US President Barack Obama called for new measures to spur the US economy in a press conference Wednesday. This comes amid pressure from both the IMF and the Treasury department that Washington reach a deal on reducing the national deficit.
REUTERS - President Barack Obama called on Wednesday for new measures to spur hiring that are likely to further complicate talks with Republicans to bring the country’s spiraling debt under control.
Obama’s call came as the International Monetary Fund and the U.S. Treasury Department urged Washington to reach a deal soon. His push for new construction loans and an extension of a payroll tax cut could further alienate Republicans already incensed by Democratic demands for new tax revenue.
Challenging lawmakers to make “substantial progress” by the end of this week or cancel plans for the July 4th holiday, Obama also sought to up pressure on Republicans by tying them to tax breaks for millionaires while warning about default.
“If the United States government, for the first time, cannot pay its bills, it it defaults, then the consequences for the U.S. economy will be significant and unpredictable,” he told a White House news conference, reminding Republican Party backers on Wall Street of the stakes involved.
With the country still struggling to emerge from the deepest recession since the 1930s, Obama said Congress needs to take steps to bring down the 9.1 percent unemployment rate even as it weighs medium-term austerity measures.
“There are more steps that we can take right now that would help businesses create jobs here in America,” he said.
Those measures likely would add hundreds of billions of dollars to budget deficits at a time when the White House and lawmakers are trying to narrow them by more than $1 trillion. Congressional Republicans say they have no place in the talks.
“In the middle of a debt crisis, they want to borrow and spend more money as a solution to the problem. This isn’t a negotiation, this is a parody,” Senate Republican Leader Mitch McConnell said earlier on the chamber’s floor.
Since deficit-reduction talks collapsed last week, Republicans and Democrats have made no progress on a deal to permit Congress to extend the government’s borrowing authority.
Treasury Secretary Timothy Geithner said he would not be able to stave off default if Congress does not reach a deal to raise the $14.3 trillion debt ceiling by Aug. 2.
The International Monetary Fund also said failure to reach a deal soon could deliver a “severe shock” to a still-fragile recovery and global markets.
Financial markets have so far shown little concern, but credit-rating agencies have warned they could reassess their outlook on U.S. debt if a deal is not in the works by mid-July.
Congress probably will need weeks to debate and pass the deal once it is reached, and Obama warned that lawmakers may have to stay in session until it is done.
Markets did not react, as the president used his first formal news conference since March to press the Democratic case. But analysts said accusing Republicans of supporting millionaire tax breaks over college aid was a potent message.
This is “the strongest argument that Democrats have made in a while in the whole budget area. They’re talking about trade-offs, a balanced package,” said Andy Laperriere, an analyst with the ISI Group in Washington.
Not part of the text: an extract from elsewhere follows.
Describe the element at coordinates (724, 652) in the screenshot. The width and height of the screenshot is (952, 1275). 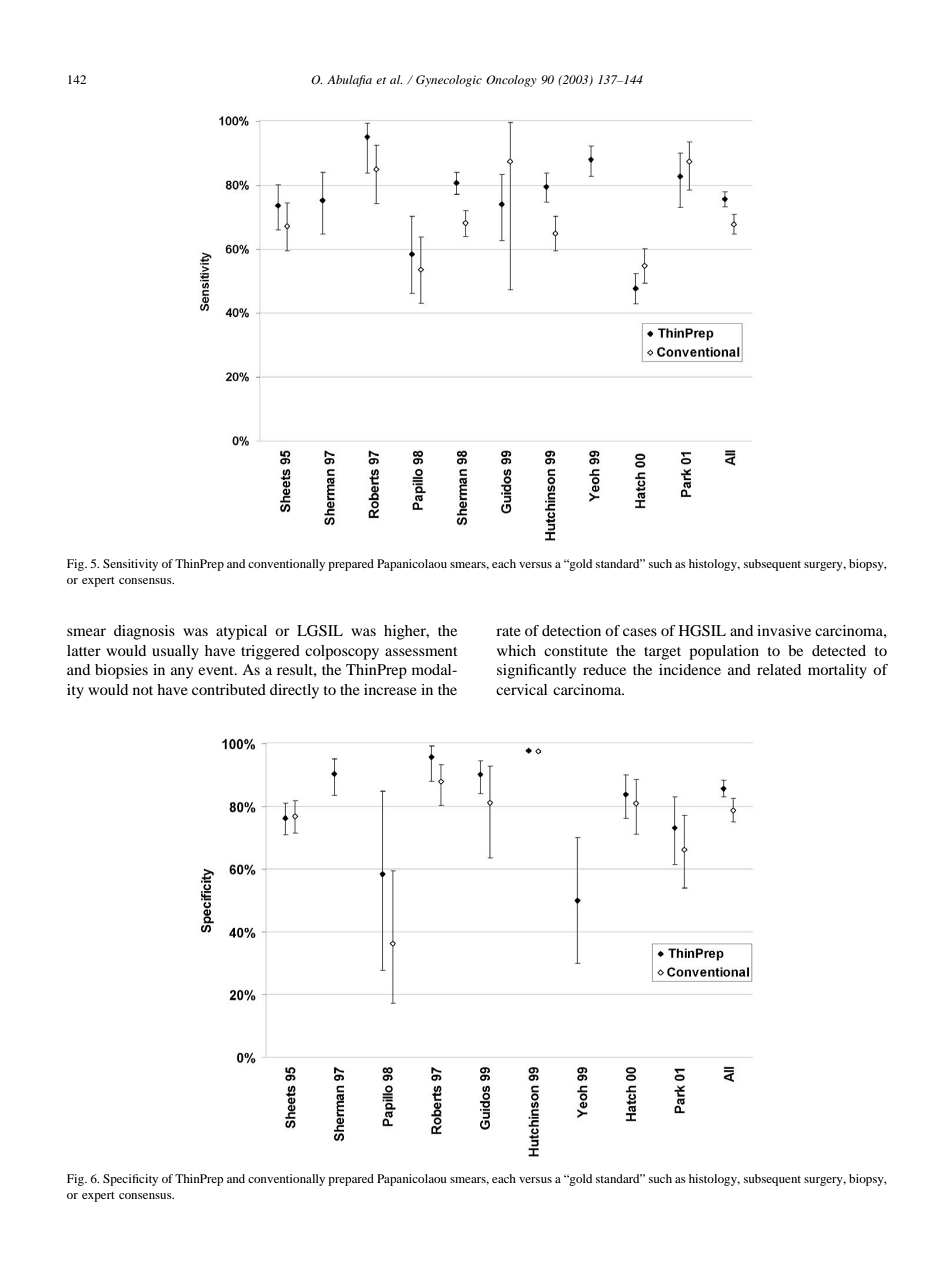
I see `population` at that location.
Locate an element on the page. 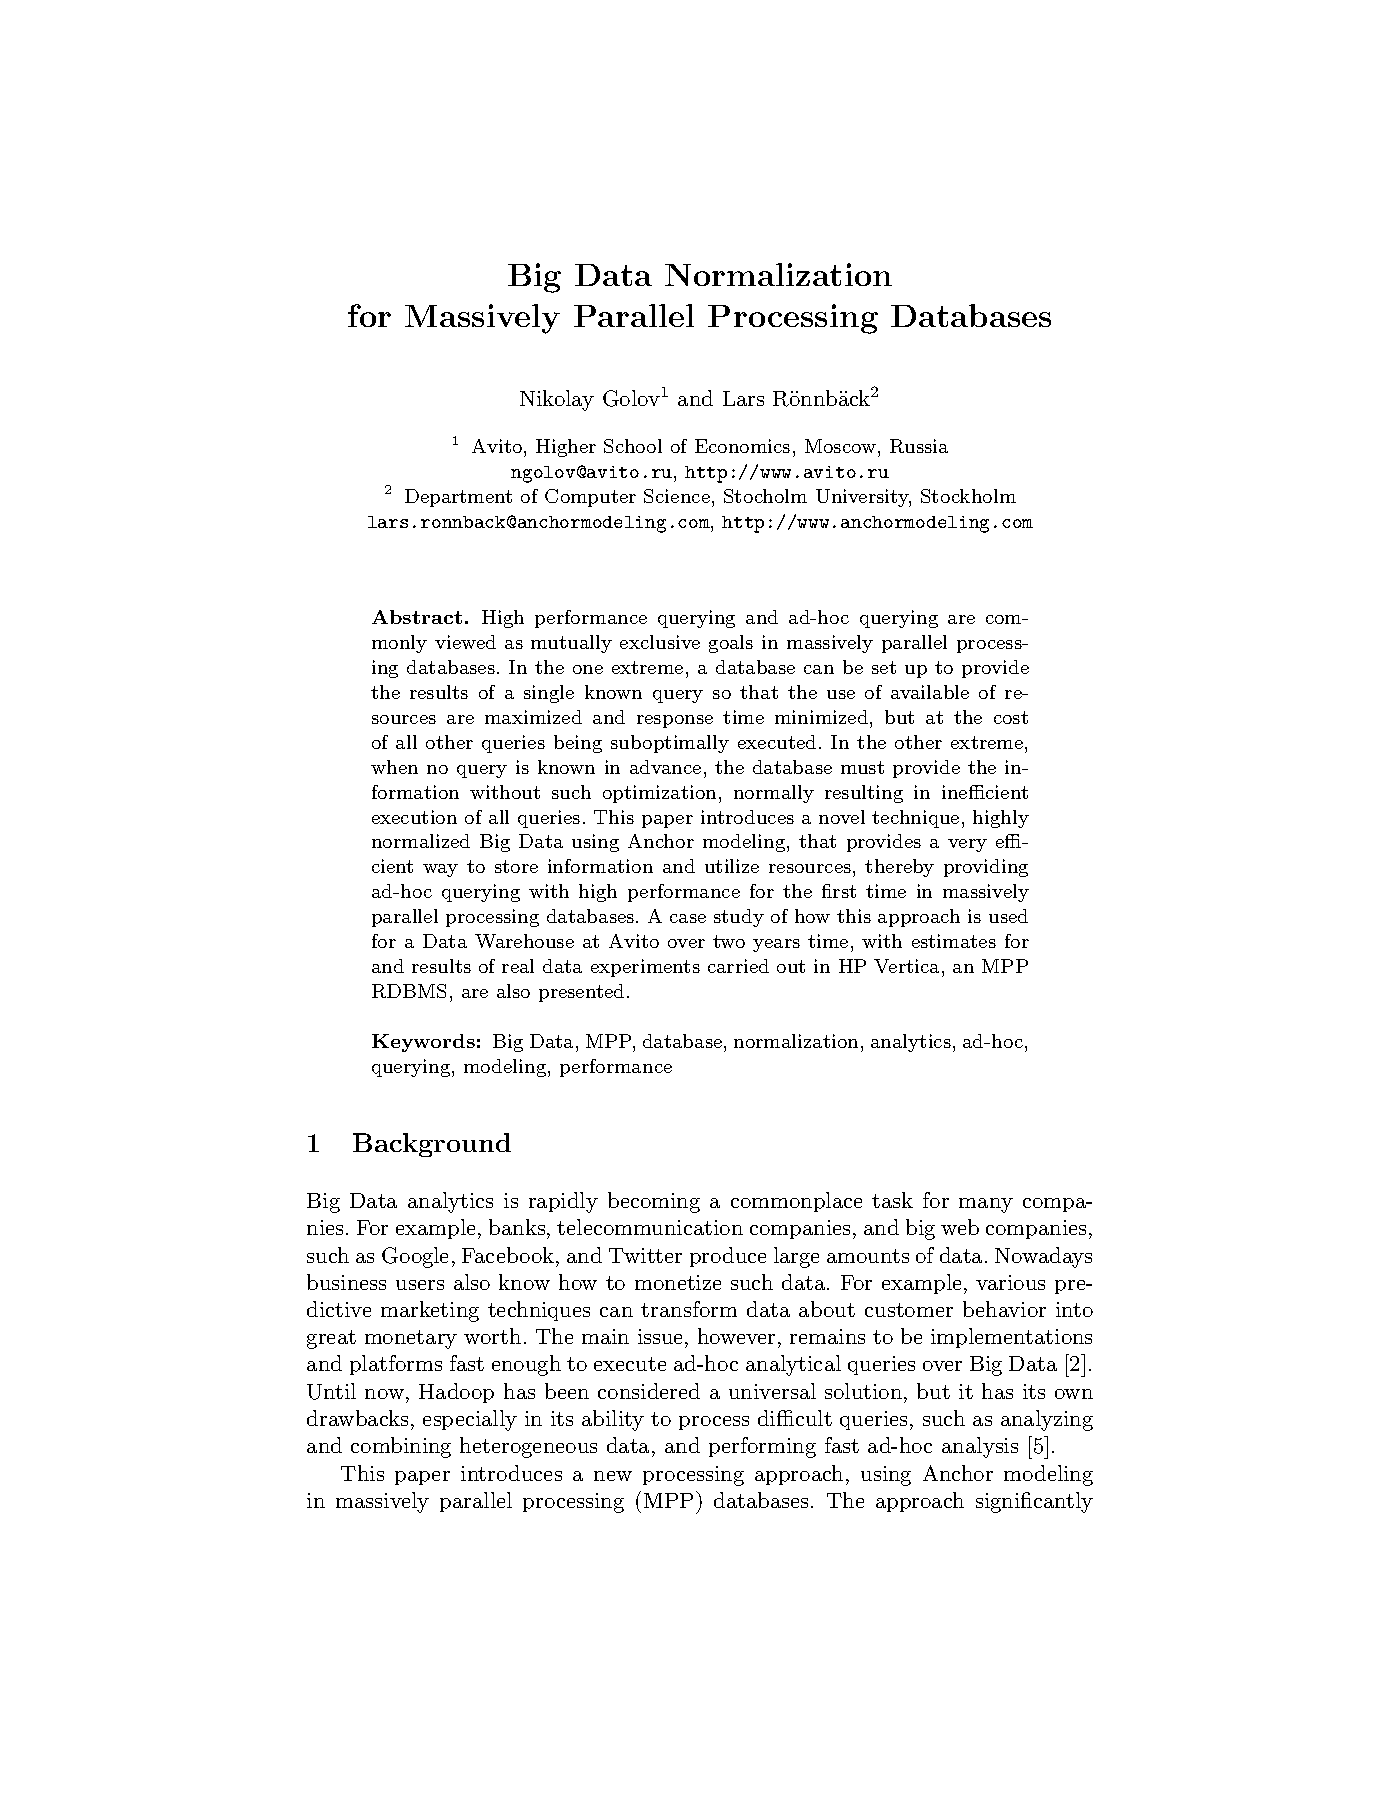 This document has width=1393, height=1802. performing is located at coordinates (762, 1447).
The Bipartisan Policy Center, a centrist think tank, said it would be technically impossible for Treasury to prioritize its payments, and Obama also cast cold water on the idea.
“Are we really going to start paying interest to Chinese who hold Treasuries and we’re not going to pay folks their Social Security checks or we’re not going to pay veterans for their disability checks?” he said.
Geithner said investors would still shun U.S. debt after the August deadline even if Treasury made debt payments its top priority—an approach backed by many Republicans.
“There is no credible budget plan under which a debt limit increase can be avoided,” he wrote in a letter to Republicans.
Negotiators had identified between $1 trillion and $2 trillion in possible spending cuts before talks stalled last week. Republicans say negotiations will not advance unless Democrats drop proposal for $400 billion in new revenue by ending tax breaks benefiting the wealthy and some businesses.
Obama will meet top Senate Democrats later on Wednesday to discuss the deficit negotiations. He has already met with top Republicans but no follow-up meetings have been set.
Republicans want to change the Constitution to require the government to balance its books each year. Such a step, which has little chance of becoming law, could limit Washington’s ability to respond to economic downturns or emergencies.
The budget deficit for the fiscal year that ends Sept. 30 is expected to hit $1.4 trillion, one of the highest as a share of the economy since World War Two.